Required action =>
With pictures excluded, retype exactly every line from the one containing "Instruction: Click the" to the end of the records below.

Segment Start: Source material

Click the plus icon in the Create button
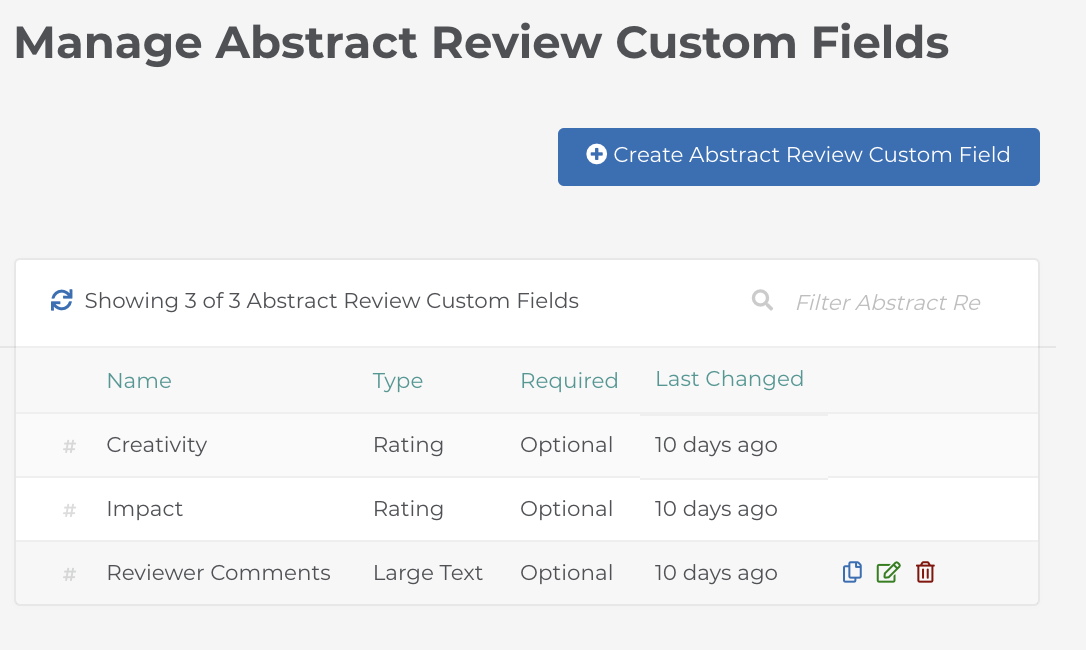point(596,154)
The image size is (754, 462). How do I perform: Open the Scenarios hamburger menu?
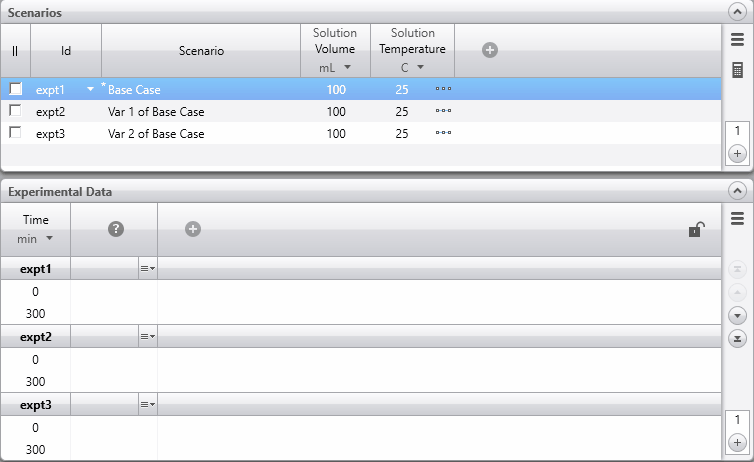tap(737, 41)
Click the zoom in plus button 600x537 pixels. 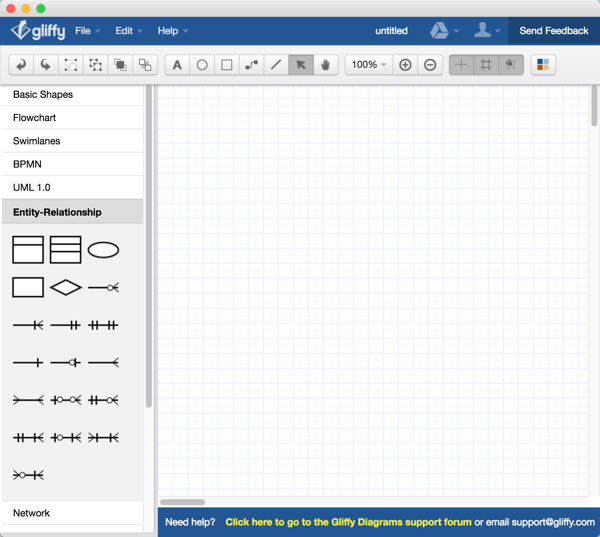coord(405,65)
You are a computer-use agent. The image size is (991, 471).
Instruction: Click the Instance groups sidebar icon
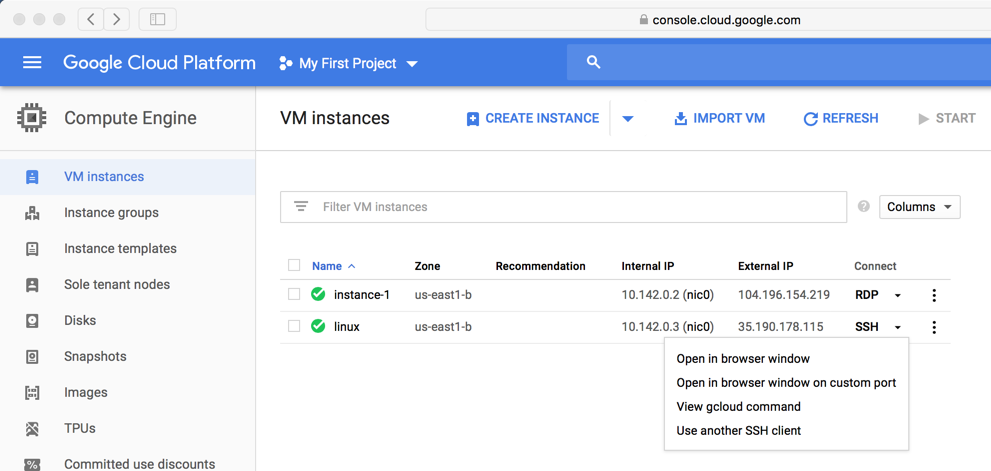(32, 213)
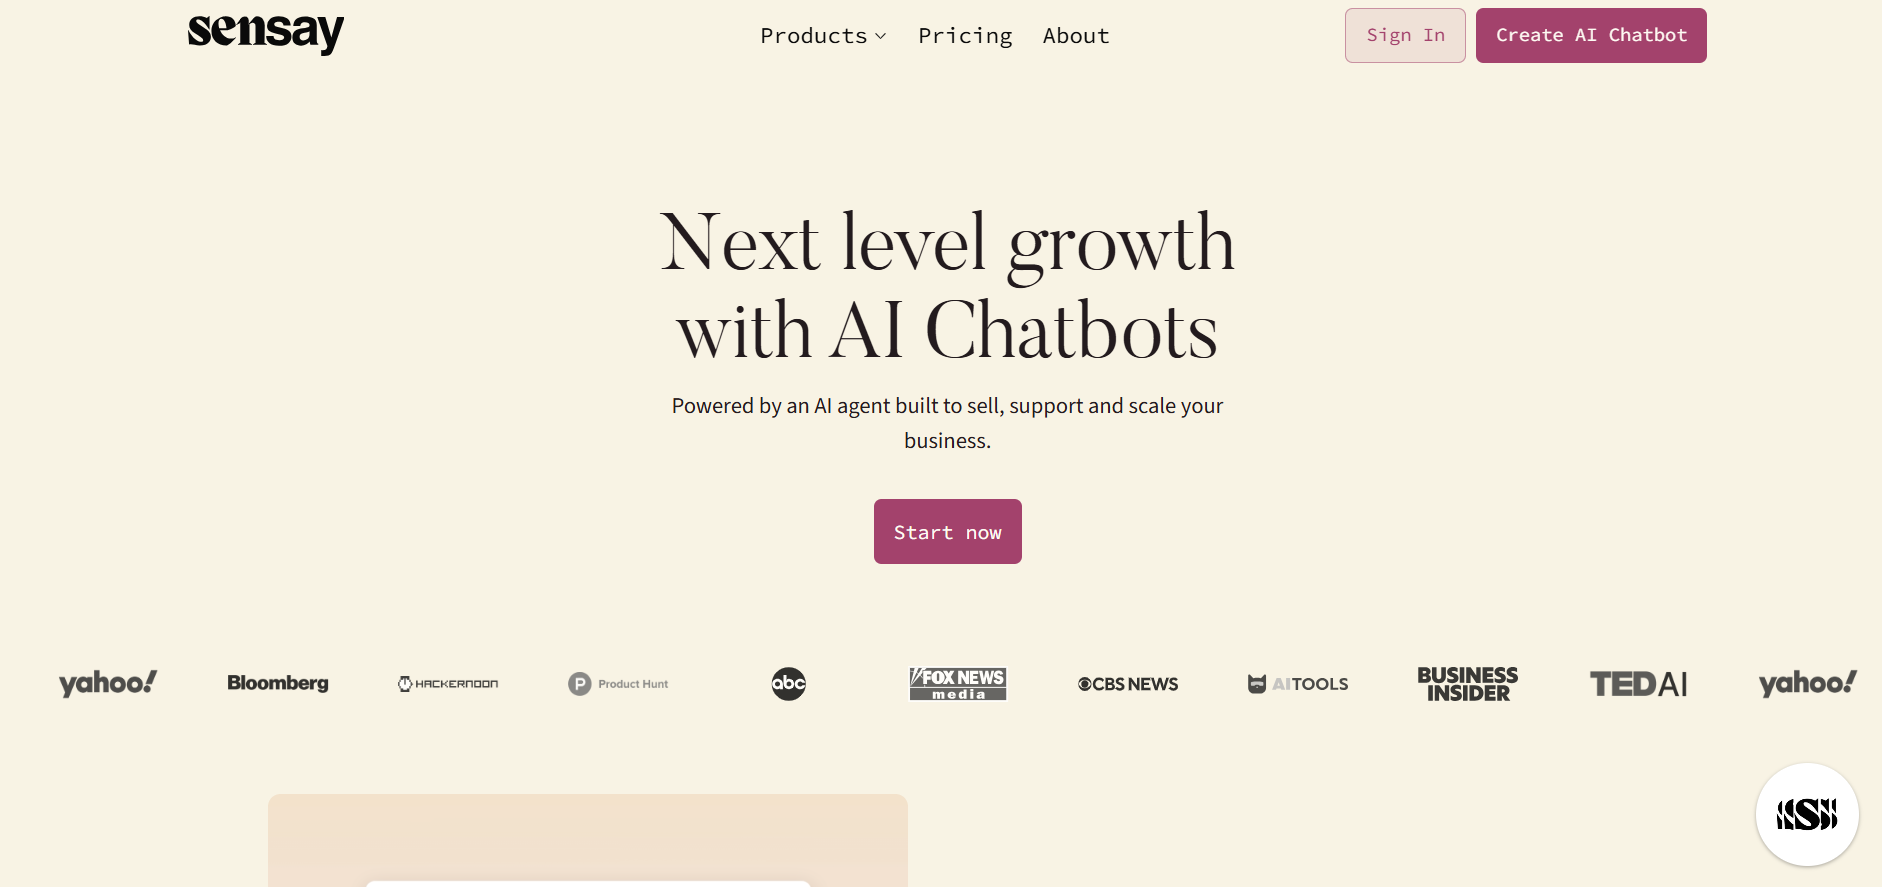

Segment End: Source material

The answer =>
Instruction: Click the Instance groups sidebar icon
(32, 213)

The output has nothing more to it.